Given text
Tensing Pen Resort
- Industry: Resort
- Founded: 1970s
- Headquarters: Negril, Jamaica
- Area served: Jamaica
- Owner: Sam Petros
- Number of employees: 30–50
- Website: Tensing Pen

= Tensing Pen Resort =

Tensing Pen Resort is located on the western tip of Jamaica in the town of Negril. It was founded in the early 1970s as a haven and retreat for young couples. In 1975, it was purchased by Karin and Richard Murray.

The Murrays sold the property in 1990, and it was subsequently purchased by Sam Petros in late 1992, who brought the Murrays back as partners. After the passing of Richard Murray in December 2016, Sam Petros became the sole owner of Tensing Pen Resort in March, 2017.

Over the years, Tensing Pen has become a small boutique resort known for honeymooners and destination weddings in Negril, Jamaica. It has also been referenced as a resort for singles due to the variety of activities and amenities available.

== History of Tensing Pen ==
Tensing Pen heralds its unique name from the former owners' (Stephen & Nicola Quinto) dog, Tensing. Tensing was found penned up when the former owners first rescued him, thus creating the name Tensing Pen. After Tensing Pen was purchased by the Murray's, intense landscaping and renovations began shortly in order to create the beginning shape of the resort.

After its repurchase by Sam Petros, further landscape work and new cottages were added. In 2004, Hurricane Ivan cleared the way to add a restaurant, a bar, an organic swimming pool and a spa area, resulting in the resort that is standing today.

In September 2010, another renovation was completed, including the new thatched roofs and furnishings. The South House was also converted into the 2 bedroom 2 story cottage it is today.

In 2012, Tensing Pen was hit by the tremendous Hurricane Sandy that affected many islands in the Caribbean, including Jamaica
.

Dataset extract

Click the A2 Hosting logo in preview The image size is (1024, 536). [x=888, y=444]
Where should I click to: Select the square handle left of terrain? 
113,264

What to do
a – Answer these questions using the Tensing Pen Resort text.
(i) Who bought the property in 1975?
(ii) Whose dog gave the resort its name?
(iii) What four additions did Hurricane Ivan clear the way for in 2004?
b – From the Tensing Pen Resort text, quote the passage from "Over the years, Tensing" to "of the resort.".

Solutions to the tasks
a –
(i) Karin and Richard Murray.
(ii) The dog of the former owners, Stephen and Nicola Quinto.
(iii) A restaurant, a bar, an organic swimming pool and a spa area.

b –
Over the years, Tensing Pen has become a small boutique resort known for honeymooners and destination weddings in Negril, Jamaica. It has also been referenced as a resort for singles due to the variety of activities and amenities available.

== History of Tensing Pen ==
Tensing Pen heralds its unique name from the former owners' (Stephen & Nicola Quinto) dog, Tensing. Tensing was found penned up when the former owners first rescued him, thus creating the name Tensing Pen. After Tensing Pen was purchased by the Murray's, intense landscaping and renovations began shortly in order to create the beginning shape of the resort.